Ron Paul On Marriage

Conservative sanity, compared with fundamentalist panic:

Well, if you believe in federalism, it’s better that we allow these things to be left to the state. My personal belief is that marriage is a religious ceremony. And it should be dealt with religiously. The state really shouldn’t be involved. The state, both federal and state-wise, got involved mostly for health reasons 100 years or so ago.

But this should be a religious matter. All voluntary associations, whether they’re economic or social, should be protected by the law. But to amend the Constitution is totally unnecessary to define something that’s already in the dictionary.

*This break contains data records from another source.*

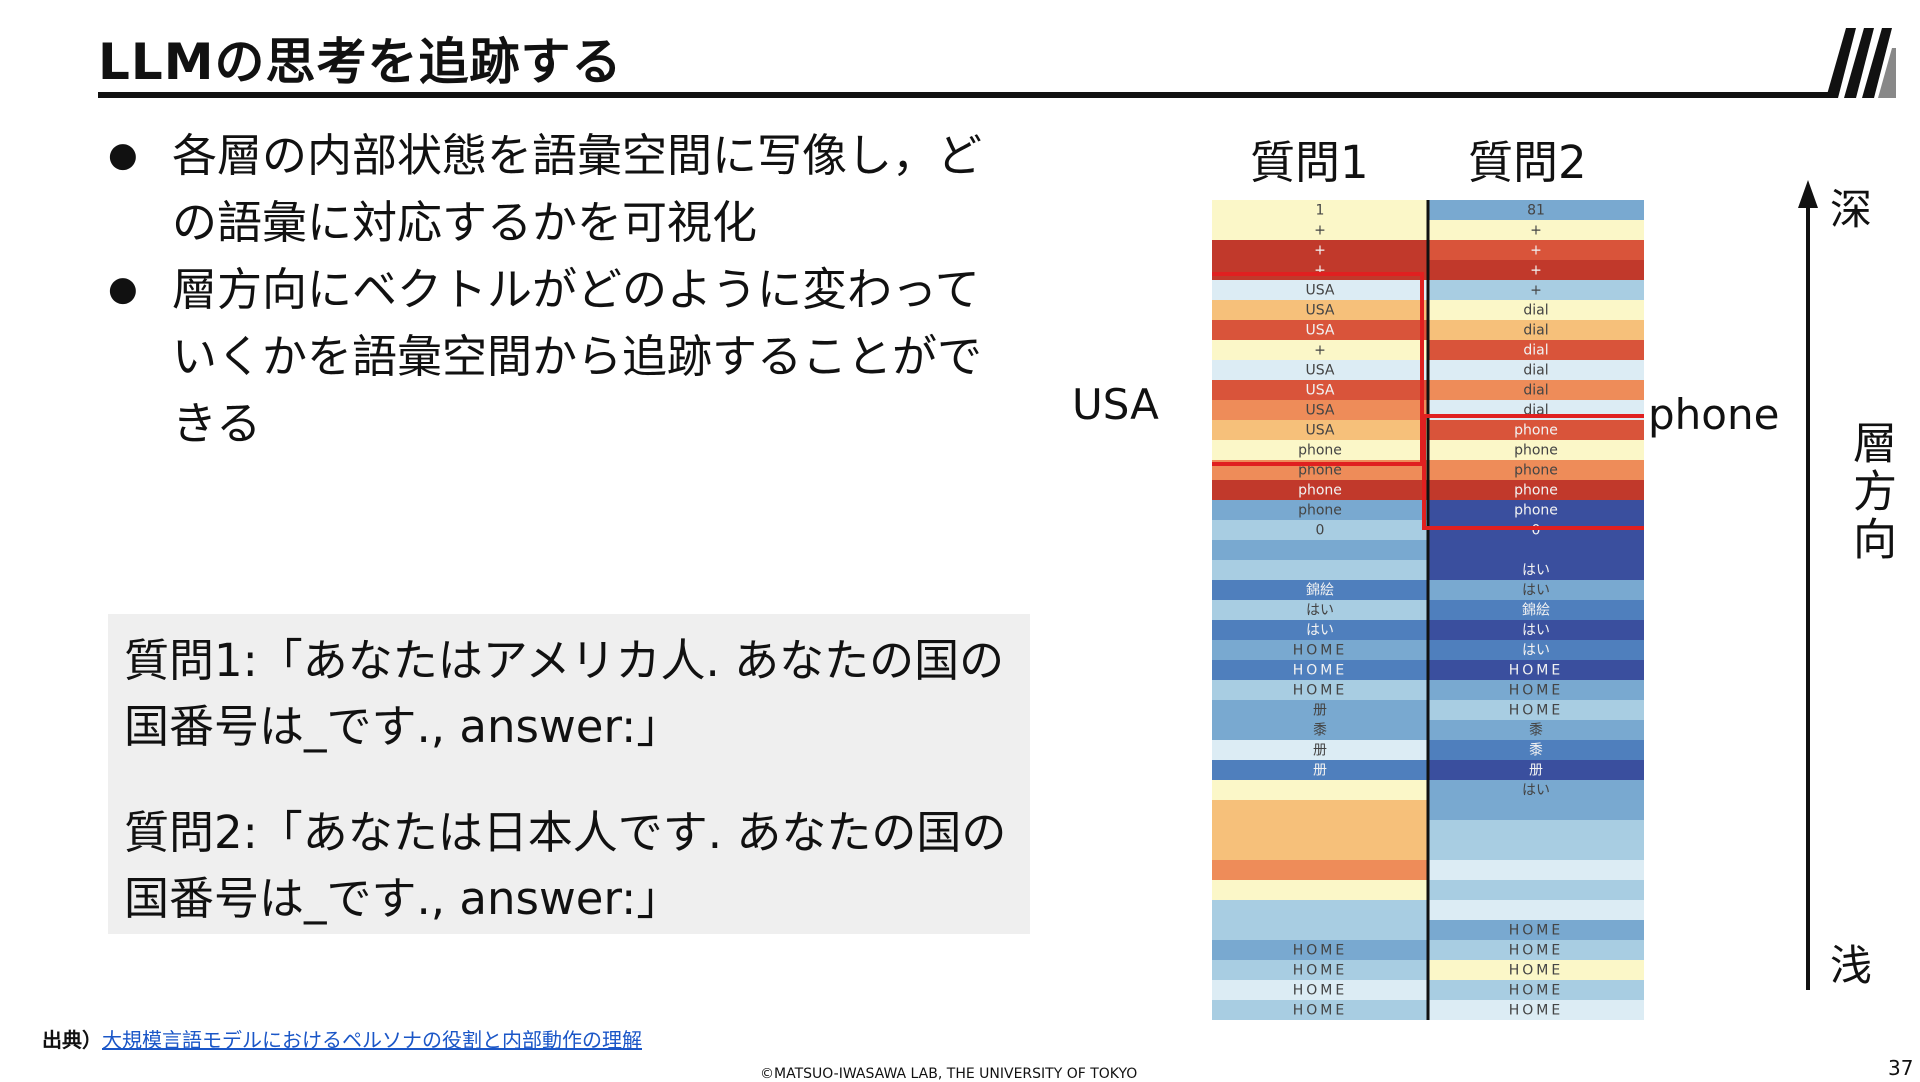 The height and width of the screenshot is (1082, 1920). What do you see at coordinates (1861, 63) in the screenshot?
I see `lab-logo-icon` at bounding box center [1861, 63].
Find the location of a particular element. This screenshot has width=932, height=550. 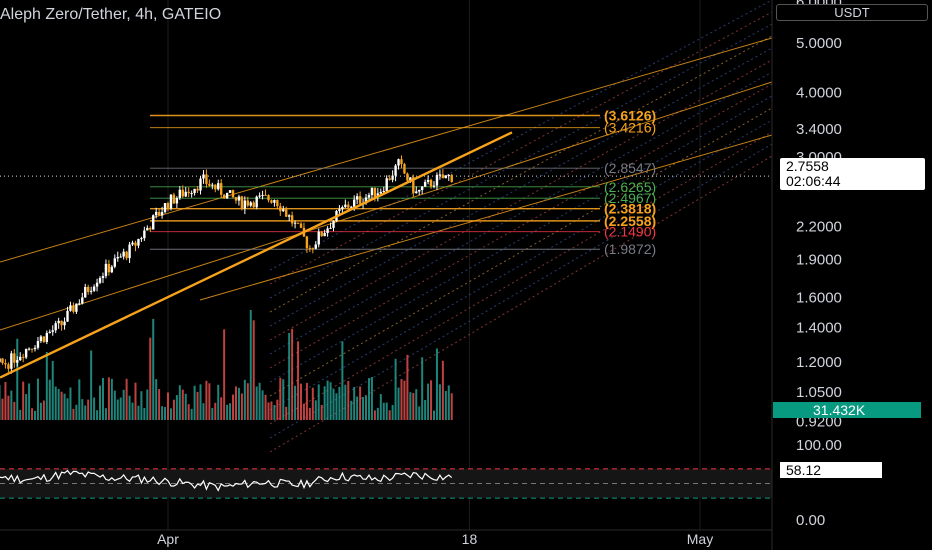

chart-title: Aleph Zero/Tether, 4h, GATEIO is located at coordinates (111, 14).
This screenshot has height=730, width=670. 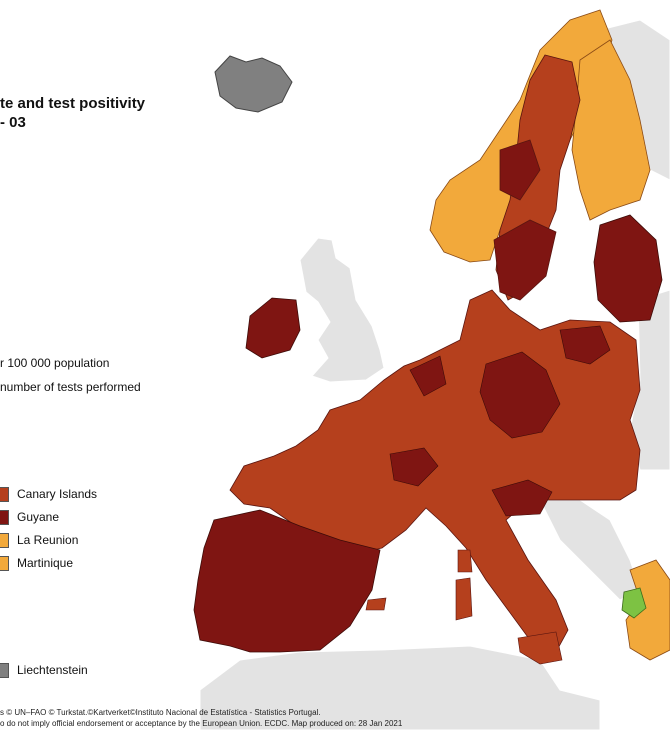 I want to click on legend-label: Martinique, so click(x=46, y=563).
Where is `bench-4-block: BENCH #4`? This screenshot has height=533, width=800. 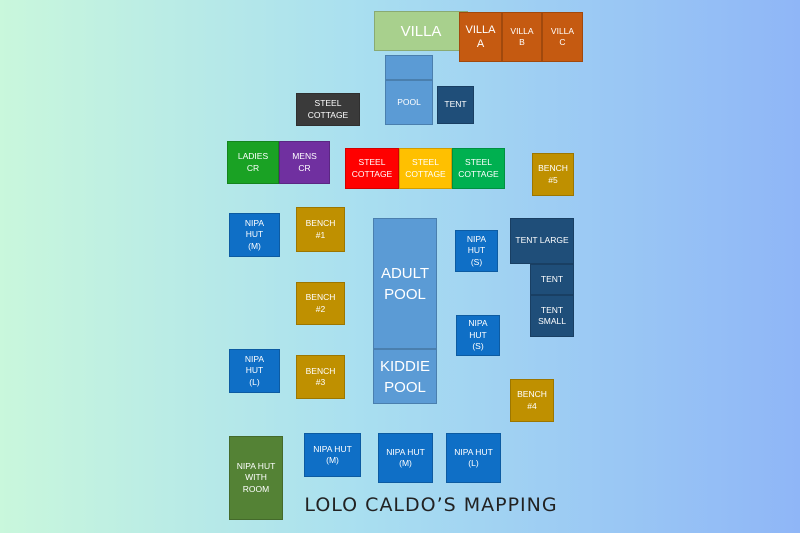
bench-4-block: BENCH #4 is located at coordinates (532, 400).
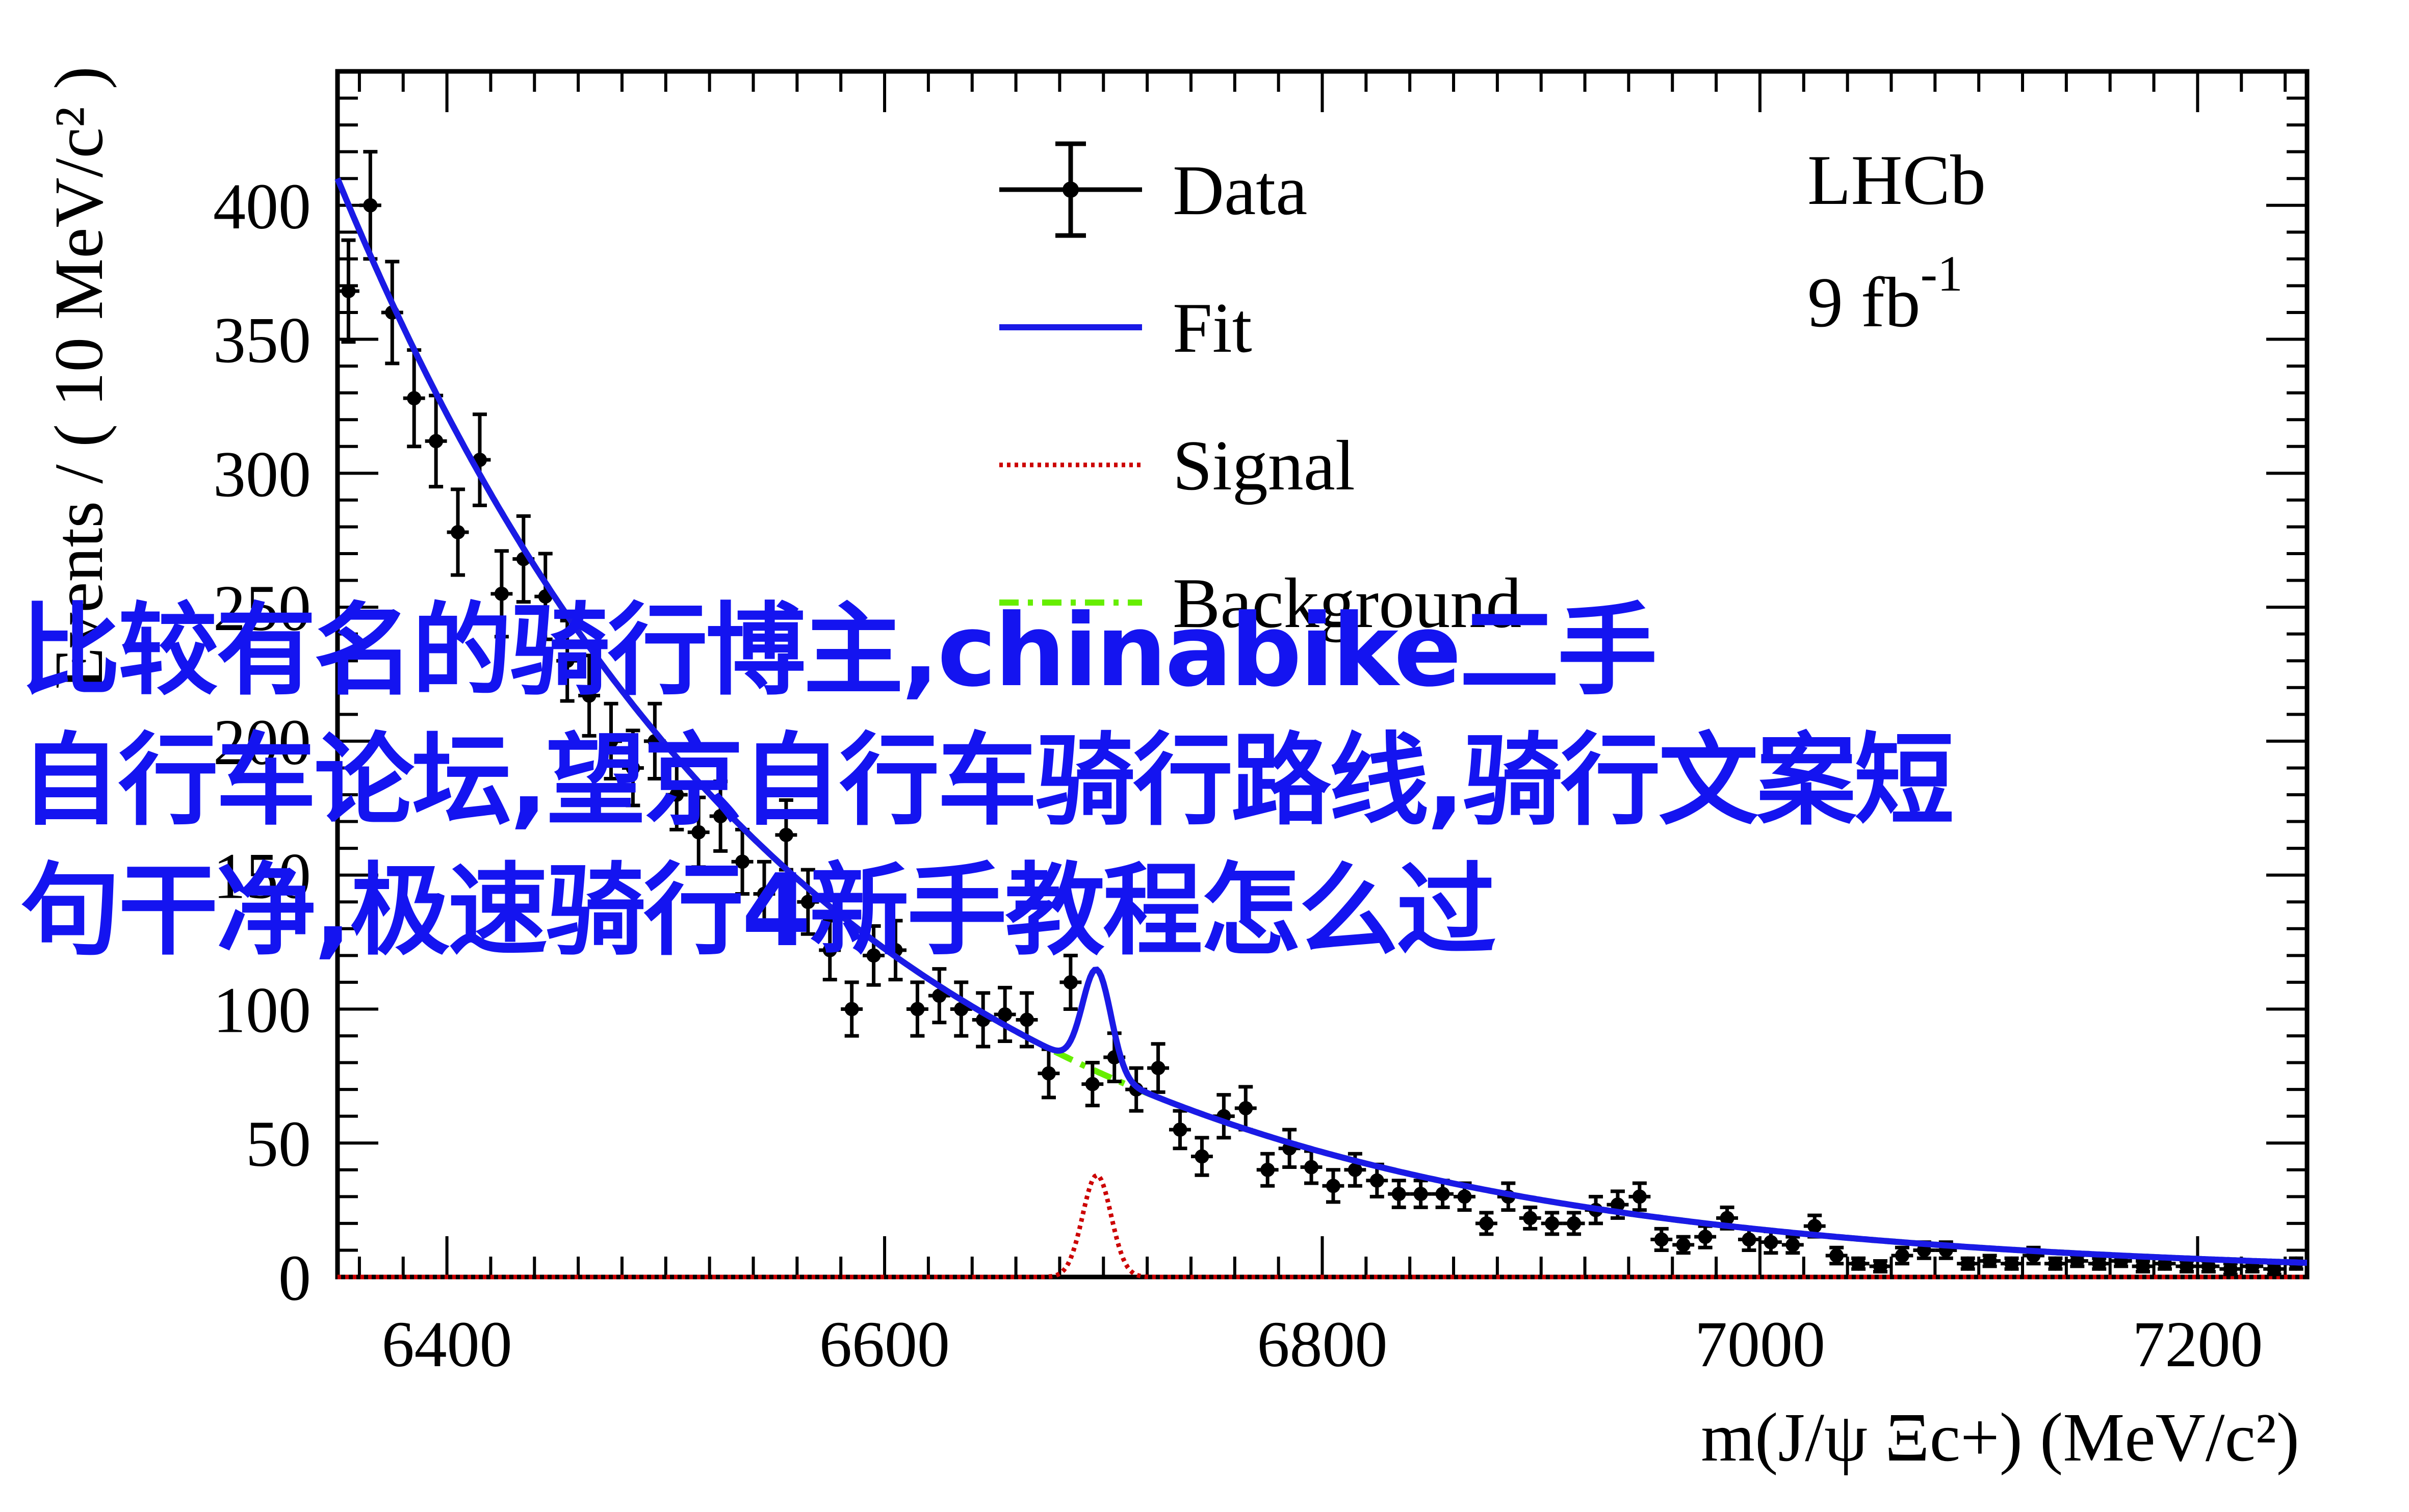  What do you see at coordinates (1212, 328) in the screenshot?
I see `legend-fit-label: Fit` at bounding box center [1212, 328].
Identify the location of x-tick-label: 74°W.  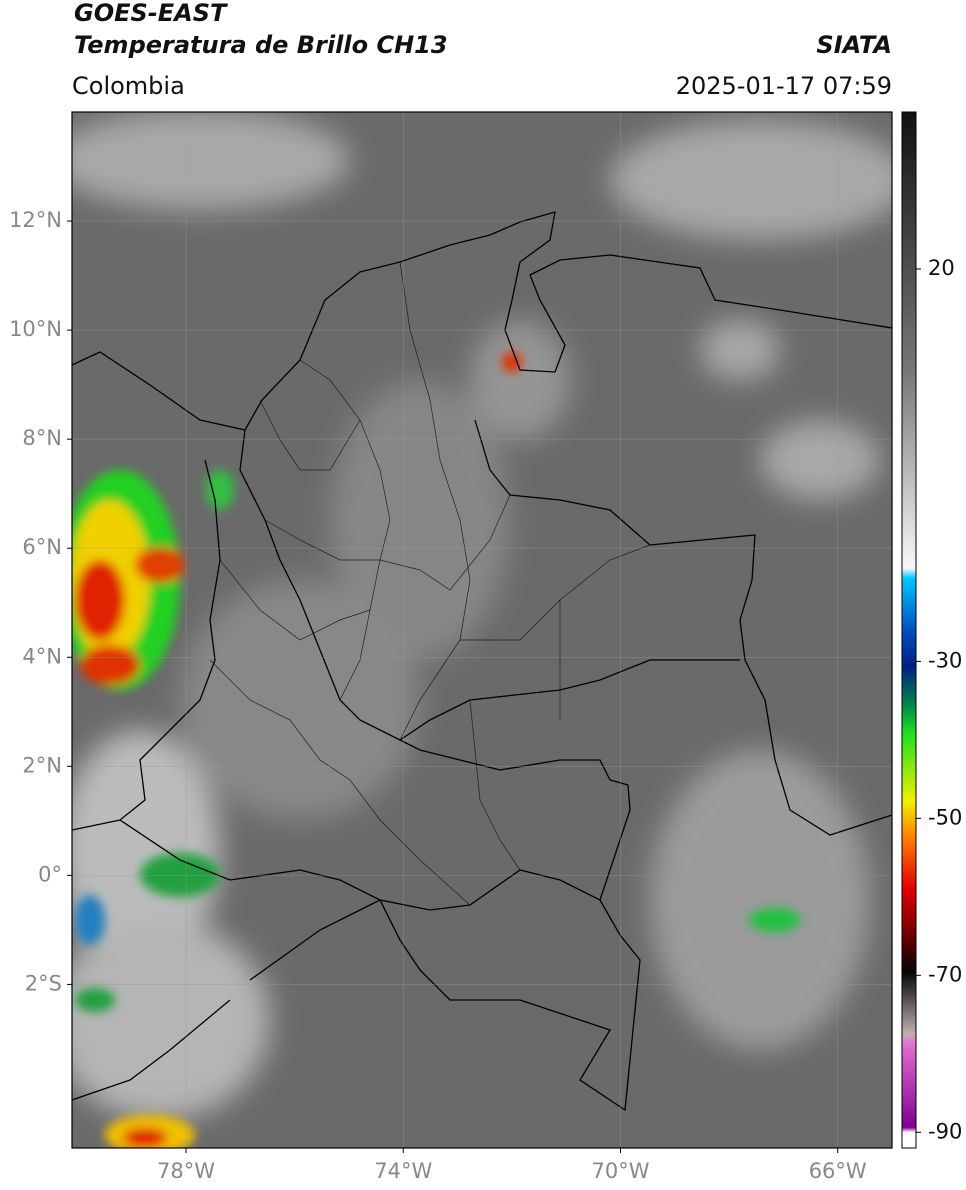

We do know what marriage is about. We don’t need a new definition or argue over a definition and have an amendment to the Constitution. To me, it just seems so unnecessary to do that. It’s very simply that the states should be out of that business, and the states — I mean, the states should be able to handle this. The federal government should be out of it.

Giuliani’s position – that there should be a federal amendment not if DOMA falls but if more states decide to adopt marriage equality – is befuddling. If you allow one state to try the reform, why is there a numerical limit on how many you’re going to allow? Does it matter if a state decides to do it by legislative action rather than by the courts? And what if it’s a combination, as in Massachusetts, where the legislature and governor have now upheld the reform initially dictated by the court? Is federalism okay until a critical mass of states moves in one direction? Or is Rudy making this up as he goes along?